With US and Canadian oil production growth tapering off, Brazil is poised to be one of the key sources of expansion over the medium term, while all eyes are on newcomer Guyana where output is on course to skyrocket this decade.
According to the International Energy Agency (IEA), Brazil state oil company, Petrobras, expects its production of oil and gas to rise from 2.85 moeb/d in 2020 to 3.3 mboe/d by 2024, and hold steady in 2025. IEA said in its latest business plan, Petrobras cut its five-year investment budget by 27% from a year ago, to $55 billion, in order to preserve cash.

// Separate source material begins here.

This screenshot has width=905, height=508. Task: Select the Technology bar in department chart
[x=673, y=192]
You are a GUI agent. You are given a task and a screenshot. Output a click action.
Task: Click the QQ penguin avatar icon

Approximately 84% of the total, or $46 bn, will go towards exploration and production, with approvals limited to new projects that can be profitable at oil prices as low as $35/bbl.
“Petrobras plans to bring on stream 13 new floating production, storage and offloading (FPSO) vessels by 2025,” IEA said in its Oil 2021 Report. “The biggest developments will go into the Búzios field, which will see four additional units installed, lifting capacity from 600 kb/d currently to 1.35 mb/d.” A further four FPSOs could be brought online from 2026.
“Significant growth will also come from Guyana, where ExxonMobil, Hess and CNOOC have made some of the biggest discoveries in recent years,” IEA said.
Since 2015, more than 9 billion barrels of recoverable oil equivalent resources have been found, and in 2019, oil started flowing from the 120 kb/d Liza Phase 1 development in the Stabroek block where ExxonMobil is operator. Phase 2 of the project, which will add 220 kb/d of production, is expected to start up in 2022, and last September, FID to proceed with the Payara field was taken. Payara will produce up to 220 kb/d after start-up in 2024.
“Further developments are likely to be sanctioned and onstream in coming years, with the consortium stating they expect to produce more than 750 kb/d by 2025/26,” IEA stated.
This volume is also expected to rise even further, with Hess Corporation, a 30% stakeholder at the Stabroek Block, recently saying that output will exceed 1 million b/d before 2030.
While investments in Guyana remain favourable despite the financial impact of the pandemic on the industry, IEA said elsewhere in Latin America, prospects have dimmed, with investment cuts expected to take their toll on supply over the medium term.
“Tight oil developments in Argentina have slowed, and output in Colombia is expected to fall sharply towards 2026, with few new developments on the books,” IEA said.